Si parla tanto di riforma della giustizia. Cosa servirebbe?

Separazione delle carriere prima di tutto. E’ impensabile che il pubblico ministero e l’organo giudicante facciano parte dello stesso sistema. Indipendentemente dall’onestà intellettuale e morale è normale che da parte dei cittadini vi siano delle riserve mentali. Pm e giudici hanno un percorso parallelo fatto di frequentazioni e rapporti così come ogni essere umano. Un altro provvedimento sarebbe quello di rendere meno facile l’applicazione della misura cautelare: mi rendo conto che la soglia di libertà di un cittadino è molto bassa ma occorrerebbe una più rigorosa valutazione dell’accusa soprattutto quando la difesa non ha incidenza fino all’interrogatorio di garanzia. Intanto, però. la persona è finita in carcere con tutte le ripercussioni morali e sociali. Poi ci vorrebbe una riforma sulle intercettazioni con maggiore rigore sulle conversazioni. Assistiamo a procedimenti basati solamente sulle intercettazioni e, molto spesso, la valutazione del dialogo è difforme da quello che in realtà si voleva dire. Le interpretazioni arbitrali dei dialoghi diventano fonte di prova indiziaria. Indulto e amnistia, infine, potrebbero snellire l’apparato.”

Tra difficoltà economiche, bonus di seicento euro e nuove frontiere. Come sarà l’avvocato del dopo Covid-19?

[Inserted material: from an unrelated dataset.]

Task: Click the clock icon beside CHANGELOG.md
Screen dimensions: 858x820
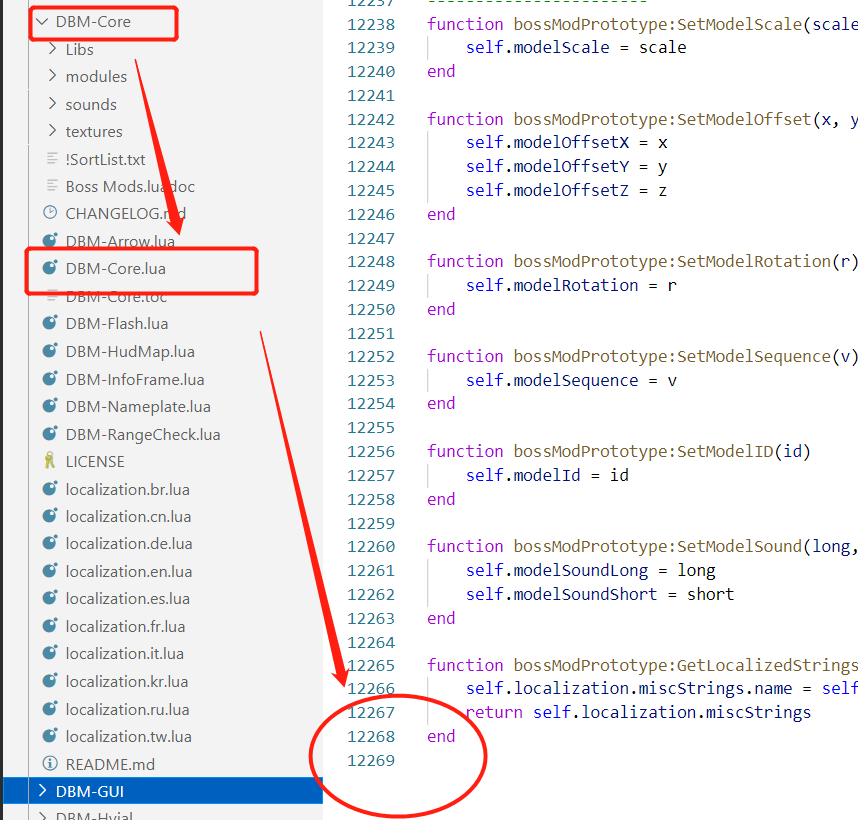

“L’avvocato post coronavirus dovrà essere indubbiamente più flessibile, informatizzato mantenendo però sempre quell’autonomia gestionale e decisionale che non può essere condizionata di certo da provvedimenti emergenziali. Gli avvocati sono visti come seccatori, gli “azzeccagarbugli”, i disturbatori. La figura dell’avvocato è al centro del processo italiano e prevista dal codice. E’ evidente che il ruolo dell’avvocato è sacro e non può essere delegittimato. Siamo un elemento indispensabile della macchina della giustizia, non una presenza eventuale ma obbligatoria che deve essere effettiva e non virtuale. I seicento euro rappresentano un buono ma piccolo contributo, una goccia nell’oceano. Ci vorrebbero contributi ben più incisivi perché il danno è stato notevole. Si parla di spostamento dei termini del pagamento dei contributi. Io li annullerei per l’anno corrente e dare la possibilità di tornare a lavorare senza pressioni.”